Caso Bruno: "Macarrão" será interrogado nesta sexta, diz TV

Ele já chegou ao Departamento de Investigações em Minas; polícia não confirmou acareação entre o suspeito e esposa do jogador, Dayanne Souza, que esteve no DI pela manhã, mas ficou calada

Abril

16 de Julho de 2010 - 16:43

Luiz Henrique Romão, mais conhecido como “Macarrão”, um dos principais suspeitos do caso de desaparecimento e suposto assassinato de Eliza Samudio, ex-amante do goleiro Bruno Fernandes, do Flamengo, deverá prestar depoimento ainda nesta sexta-feira (16). Ele já chegou ao Departamento de Investigações (DI). A Polícia Civil de Minas Gerais ainda não confirmou se haverá acareação entre ele e a esposa do jogador, Dayane Souza, que foi interrogada pela manhã, mas ficou calada. As informações são da Globo News.

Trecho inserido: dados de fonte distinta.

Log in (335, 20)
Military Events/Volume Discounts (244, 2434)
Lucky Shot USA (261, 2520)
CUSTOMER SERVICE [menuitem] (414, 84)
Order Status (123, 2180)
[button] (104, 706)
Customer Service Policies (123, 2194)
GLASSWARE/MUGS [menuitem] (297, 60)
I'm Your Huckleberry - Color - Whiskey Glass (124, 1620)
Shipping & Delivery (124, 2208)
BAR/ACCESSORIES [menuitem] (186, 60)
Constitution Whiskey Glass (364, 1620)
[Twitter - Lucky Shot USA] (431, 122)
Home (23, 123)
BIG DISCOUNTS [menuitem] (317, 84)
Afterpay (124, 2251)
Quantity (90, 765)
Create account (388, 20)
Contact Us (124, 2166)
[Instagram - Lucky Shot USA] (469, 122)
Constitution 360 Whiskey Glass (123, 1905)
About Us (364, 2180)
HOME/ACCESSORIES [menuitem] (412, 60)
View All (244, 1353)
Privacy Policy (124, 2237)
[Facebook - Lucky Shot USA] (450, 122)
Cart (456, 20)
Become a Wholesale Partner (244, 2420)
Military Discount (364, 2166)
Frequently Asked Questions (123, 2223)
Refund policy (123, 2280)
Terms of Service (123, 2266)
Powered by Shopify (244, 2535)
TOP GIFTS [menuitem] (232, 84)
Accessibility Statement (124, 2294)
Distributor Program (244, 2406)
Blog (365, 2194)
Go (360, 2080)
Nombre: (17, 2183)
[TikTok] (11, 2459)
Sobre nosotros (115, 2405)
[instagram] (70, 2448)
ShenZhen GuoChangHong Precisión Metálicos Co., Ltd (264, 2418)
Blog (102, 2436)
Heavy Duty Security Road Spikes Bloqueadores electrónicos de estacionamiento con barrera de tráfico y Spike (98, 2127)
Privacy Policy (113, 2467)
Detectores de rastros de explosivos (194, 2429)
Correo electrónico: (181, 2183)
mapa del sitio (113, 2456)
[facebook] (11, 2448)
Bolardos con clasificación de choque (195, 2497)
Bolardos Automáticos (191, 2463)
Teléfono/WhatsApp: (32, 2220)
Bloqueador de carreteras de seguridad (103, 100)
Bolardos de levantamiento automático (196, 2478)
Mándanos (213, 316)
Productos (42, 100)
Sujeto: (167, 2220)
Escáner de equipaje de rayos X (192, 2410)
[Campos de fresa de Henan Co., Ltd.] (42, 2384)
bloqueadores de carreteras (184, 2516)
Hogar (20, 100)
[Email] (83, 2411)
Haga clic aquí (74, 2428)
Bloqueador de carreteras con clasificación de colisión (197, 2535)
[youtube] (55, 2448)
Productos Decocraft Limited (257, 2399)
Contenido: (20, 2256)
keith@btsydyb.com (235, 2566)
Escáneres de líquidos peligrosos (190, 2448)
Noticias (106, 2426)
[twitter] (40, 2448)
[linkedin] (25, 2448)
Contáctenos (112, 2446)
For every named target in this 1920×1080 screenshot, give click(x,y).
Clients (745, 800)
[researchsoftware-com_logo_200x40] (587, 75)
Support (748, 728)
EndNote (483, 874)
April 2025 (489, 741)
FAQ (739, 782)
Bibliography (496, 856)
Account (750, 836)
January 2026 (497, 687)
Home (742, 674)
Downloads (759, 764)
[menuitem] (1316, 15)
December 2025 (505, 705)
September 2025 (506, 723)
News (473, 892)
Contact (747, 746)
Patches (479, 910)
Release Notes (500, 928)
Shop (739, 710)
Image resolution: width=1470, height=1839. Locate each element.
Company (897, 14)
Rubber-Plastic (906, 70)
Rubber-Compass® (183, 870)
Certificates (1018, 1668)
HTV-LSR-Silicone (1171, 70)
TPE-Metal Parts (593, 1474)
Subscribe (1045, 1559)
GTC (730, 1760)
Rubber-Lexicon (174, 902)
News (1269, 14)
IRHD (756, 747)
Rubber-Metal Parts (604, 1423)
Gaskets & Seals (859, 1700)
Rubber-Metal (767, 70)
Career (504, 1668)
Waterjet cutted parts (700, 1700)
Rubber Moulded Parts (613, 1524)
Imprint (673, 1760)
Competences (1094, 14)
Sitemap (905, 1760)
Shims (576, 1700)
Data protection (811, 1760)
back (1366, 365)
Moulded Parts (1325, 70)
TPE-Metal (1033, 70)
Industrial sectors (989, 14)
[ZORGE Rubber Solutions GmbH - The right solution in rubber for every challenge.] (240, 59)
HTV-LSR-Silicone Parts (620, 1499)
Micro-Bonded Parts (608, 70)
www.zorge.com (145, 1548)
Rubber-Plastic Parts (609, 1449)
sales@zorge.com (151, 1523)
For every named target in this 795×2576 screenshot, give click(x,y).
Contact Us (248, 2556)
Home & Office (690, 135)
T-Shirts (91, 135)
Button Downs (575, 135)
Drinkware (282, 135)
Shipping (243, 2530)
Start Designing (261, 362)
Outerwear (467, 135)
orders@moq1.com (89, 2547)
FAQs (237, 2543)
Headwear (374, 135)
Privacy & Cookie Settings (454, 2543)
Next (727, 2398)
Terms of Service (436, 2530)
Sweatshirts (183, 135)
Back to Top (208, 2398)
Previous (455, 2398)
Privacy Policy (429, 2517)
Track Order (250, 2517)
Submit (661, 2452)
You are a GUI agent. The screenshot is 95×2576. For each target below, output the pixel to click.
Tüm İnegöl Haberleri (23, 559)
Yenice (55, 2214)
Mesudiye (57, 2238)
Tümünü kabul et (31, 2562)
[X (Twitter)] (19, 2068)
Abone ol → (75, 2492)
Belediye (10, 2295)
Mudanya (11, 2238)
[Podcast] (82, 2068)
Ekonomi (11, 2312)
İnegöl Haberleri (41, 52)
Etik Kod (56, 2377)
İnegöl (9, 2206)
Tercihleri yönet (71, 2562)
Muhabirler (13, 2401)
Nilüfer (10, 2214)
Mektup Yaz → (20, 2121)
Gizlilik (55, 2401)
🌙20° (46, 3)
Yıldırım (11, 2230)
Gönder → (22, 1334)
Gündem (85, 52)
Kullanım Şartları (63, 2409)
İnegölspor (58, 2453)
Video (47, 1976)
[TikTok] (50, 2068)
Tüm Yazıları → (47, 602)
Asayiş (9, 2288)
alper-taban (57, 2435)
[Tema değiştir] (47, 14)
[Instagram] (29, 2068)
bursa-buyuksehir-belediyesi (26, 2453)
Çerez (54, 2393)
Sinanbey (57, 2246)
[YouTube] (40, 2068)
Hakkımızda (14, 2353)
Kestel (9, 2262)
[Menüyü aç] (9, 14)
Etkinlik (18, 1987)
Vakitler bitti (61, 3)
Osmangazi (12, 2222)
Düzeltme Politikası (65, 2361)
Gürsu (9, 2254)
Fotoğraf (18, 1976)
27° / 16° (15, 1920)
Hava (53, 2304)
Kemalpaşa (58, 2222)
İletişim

“Macarrão” é amigo e funcionário de Bruno. Segundo a
polícia, ele participou do transporte de Eliza do sítio do jogador em Esmeraldas, região metropolitana de Belo Horizonte, até a casa do ex-policial Marcos Aparecido dos Santos, o “Bola”, em Vespasiano, onde ela teria sido assassinada.

Além de acusado de participar do assassinato da jovem em Minas, foi denunciado pelo Ministério Público do Rio (MP-RJ) pelo sequestro da jovem em outubro do ano passado, quando teriam forçado Eliza a tomar substâncias supostamente abortivas.

Na quinta (15), o menor de 17 anos, primo de Bruno, que daria novo depoimento, não foi ouvido porque seu advogado não apareceu para acompanhá-lo. O outro primo do
goleiro Bruno, Sérgio Rosa Sales, o “Camelo”, prestou depoimento à polícia. De acordo com o advogado de Sales, Marco Antônio Siqueira, ele esteve no Departamento de Investigações (DI) e deu esclarecimentos sobre alguns pontos da investigação. Este foi o segundo depoimento de “Camelo”.

Sales informou à
Polícia que viu Eliza Samudio machucada no sítio do jogador em Minas, mas não tem envolvimento na morte da jovem, disse o advogado.

Entenda o caso
Eliza Samudio desapareceu no dia 4 de junho. O último contato conhecido dela foi com a advogada Anne Faraco, que acompanhava o reconhecimento da paternidade do filho de quatro meses que dizia ser de Bruno Fernandes, à época goleiro e capitão do Flamengo. Eliza avisou no telefonema que iria a Minas Gerais encontrar o jogador, pois ele havia concordado em fazer um exame de DNA.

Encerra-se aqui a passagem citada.